La loi n° 2011-331 du 28 mars 2011, de modernisation des professions juridiques ou judiciaires et certaines professions réglementées, apporte une modification conséquente dans le paysage des actes juridiques en droit français. En créant un acte contresigné par avocat, le texte ajoute un terme à l'alternative actuellement offerte au justiciable entre l'acte authentique et l'acte sous seing privé. L'objectif poursuivi est celui d'une plus grande sécurité juridique pour les actes conclus entre les parties, grâce à l'intervention plus fréquente des avocats. La commission présidée par Jean-Michel Darrois avait, en effet, observé que de nombreux actes sous seing privé étaient conclus sans que les parties aient reçu le conseil de professionnels du droit, alors même que les obligations souscrites peuvent être particulièrement graves. Or, selon les termes du rapport éponyme, "cette façon de procéder, de plus en plus répandue en France notamment par l'utilisation de formulaires pré-imprimés ou disponibles sur internet, présente deux risques principaux. Il peut arriver, en premier lieu, que les conséquences de cet acte ne soient pas celles que les parties attendaient, soit parce que le but recherché en commun n'est pas atteint (le bail n'est pas valable par exemple), soit parce que la convention est illicite. En second lieu, l'une des parties peut être tentée de contester ultérieurement l'existence du contrat ou l'un de ses éléments. L'assistance d'un avocat est insuffisante pour parer à ces risques : les parties pourront éprouver des difficultés à établir que l'acte est le produit de ses conseils et aucune force probante particulière n'en résultera". Le régime juridique du contreseing d'avocat est défini dans les trois articles d'un nouveau chapitre de la loi n° 71-1130 du 31 décembre 1971, portant réforme de certaines professions judiciaires et juridiques (N° Lexbase : L6343AGZ).

L'article 66-3-1 dispose que : "En contresignant un acte sous seing privé, l'avocat atteste avoir éclairé pleinement la ou les parties qu'il conseille sur les conséquences juridiques de cet acte".

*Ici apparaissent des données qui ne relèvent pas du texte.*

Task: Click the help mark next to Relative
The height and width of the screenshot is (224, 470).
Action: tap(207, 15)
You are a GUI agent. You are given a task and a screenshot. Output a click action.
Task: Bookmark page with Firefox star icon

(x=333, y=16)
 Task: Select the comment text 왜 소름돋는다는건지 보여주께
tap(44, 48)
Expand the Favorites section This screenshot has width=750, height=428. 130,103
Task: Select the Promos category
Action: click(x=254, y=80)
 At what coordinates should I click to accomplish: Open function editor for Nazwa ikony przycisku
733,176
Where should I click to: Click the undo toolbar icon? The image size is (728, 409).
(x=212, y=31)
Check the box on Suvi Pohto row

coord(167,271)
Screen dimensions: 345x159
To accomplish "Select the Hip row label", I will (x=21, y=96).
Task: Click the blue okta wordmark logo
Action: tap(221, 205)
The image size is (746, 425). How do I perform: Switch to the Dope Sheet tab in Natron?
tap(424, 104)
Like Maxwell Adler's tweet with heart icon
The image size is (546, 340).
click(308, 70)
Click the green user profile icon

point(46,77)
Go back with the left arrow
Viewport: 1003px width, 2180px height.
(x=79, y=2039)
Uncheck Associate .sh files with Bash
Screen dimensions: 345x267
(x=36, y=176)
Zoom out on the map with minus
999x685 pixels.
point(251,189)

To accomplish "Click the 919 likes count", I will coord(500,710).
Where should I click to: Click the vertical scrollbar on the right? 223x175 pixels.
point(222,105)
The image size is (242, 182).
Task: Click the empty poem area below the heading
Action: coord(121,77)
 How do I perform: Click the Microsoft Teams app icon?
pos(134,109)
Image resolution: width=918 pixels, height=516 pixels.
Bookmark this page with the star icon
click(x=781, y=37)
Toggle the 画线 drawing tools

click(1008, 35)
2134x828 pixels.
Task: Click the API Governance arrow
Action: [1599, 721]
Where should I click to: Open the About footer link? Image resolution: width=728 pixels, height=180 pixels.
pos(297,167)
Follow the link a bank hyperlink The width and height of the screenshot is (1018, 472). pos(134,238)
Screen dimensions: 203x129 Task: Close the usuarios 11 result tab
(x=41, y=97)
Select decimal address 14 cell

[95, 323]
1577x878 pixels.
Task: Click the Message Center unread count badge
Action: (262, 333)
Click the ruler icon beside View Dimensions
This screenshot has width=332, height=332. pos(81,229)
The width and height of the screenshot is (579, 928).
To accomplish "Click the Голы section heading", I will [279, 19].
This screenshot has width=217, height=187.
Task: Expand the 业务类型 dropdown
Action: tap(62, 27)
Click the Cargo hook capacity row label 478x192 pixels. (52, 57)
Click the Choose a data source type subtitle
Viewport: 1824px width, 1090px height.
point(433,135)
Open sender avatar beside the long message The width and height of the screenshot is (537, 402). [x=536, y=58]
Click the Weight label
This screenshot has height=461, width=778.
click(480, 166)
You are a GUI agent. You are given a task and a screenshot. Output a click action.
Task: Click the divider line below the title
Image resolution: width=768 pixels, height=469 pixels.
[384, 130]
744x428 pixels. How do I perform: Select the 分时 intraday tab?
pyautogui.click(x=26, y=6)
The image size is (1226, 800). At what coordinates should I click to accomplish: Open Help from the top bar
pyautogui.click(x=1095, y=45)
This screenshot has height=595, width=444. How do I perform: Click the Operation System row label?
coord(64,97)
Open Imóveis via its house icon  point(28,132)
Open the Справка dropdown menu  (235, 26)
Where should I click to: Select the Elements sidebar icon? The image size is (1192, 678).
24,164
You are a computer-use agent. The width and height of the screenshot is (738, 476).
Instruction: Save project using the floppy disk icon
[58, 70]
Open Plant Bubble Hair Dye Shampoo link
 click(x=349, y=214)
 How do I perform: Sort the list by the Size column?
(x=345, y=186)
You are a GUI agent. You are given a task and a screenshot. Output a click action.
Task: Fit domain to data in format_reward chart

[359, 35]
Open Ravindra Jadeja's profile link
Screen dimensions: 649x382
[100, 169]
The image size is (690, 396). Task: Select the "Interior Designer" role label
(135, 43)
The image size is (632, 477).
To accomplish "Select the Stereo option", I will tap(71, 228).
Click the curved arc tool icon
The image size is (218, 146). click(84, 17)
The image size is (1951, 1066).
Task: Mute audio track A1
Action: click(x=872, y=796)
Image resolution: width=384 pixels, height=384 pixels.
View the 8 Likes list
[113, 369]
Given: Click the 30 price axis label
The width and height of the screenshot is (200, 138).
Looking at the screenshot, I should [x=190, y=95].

L'article 66-3-2 précise, ensuite, que : "L'acte sous seing privé contresigné par les avocats de chacune des parties ou par l'avocat de toutes les parties fait pleine foi de l'écriture et de la signature de celles-ci tant à leur égard qu'à celui de leurs héritiers ou ayants cause. La procédure de faux prévue par le Code de procédure civile lui est applicable".

Enfin, l'article 66-3-3 énonce que : "L'acte sous seing privé contresigné par avocat est, sauf disposition dérogeant expressément au présent article, dispensé de toute mention manuscrite exigée par la loi".

Face à ce nouvel outil juridique mis à disposition des avocats, de nombreuses questions se posent. A cet égard un colloque était organisé le 28 avril dernier à la Maison du barreau, sous l'égide de Maître Vincent Canu, avocat au barreau de Paris, et consacré à L'Acte d'avocat en droit immobilier. A cette occasion tant le cadre juridique, que les aspects déontologiques, ont été abordés et Lexbase Hebdo - édition professions vous propose de revenir cette semaine sur cette question, au regard notamment de l'intervention de Maître Jean-Pierre Chiffaut-Moliard, avocat au barreau de Paris.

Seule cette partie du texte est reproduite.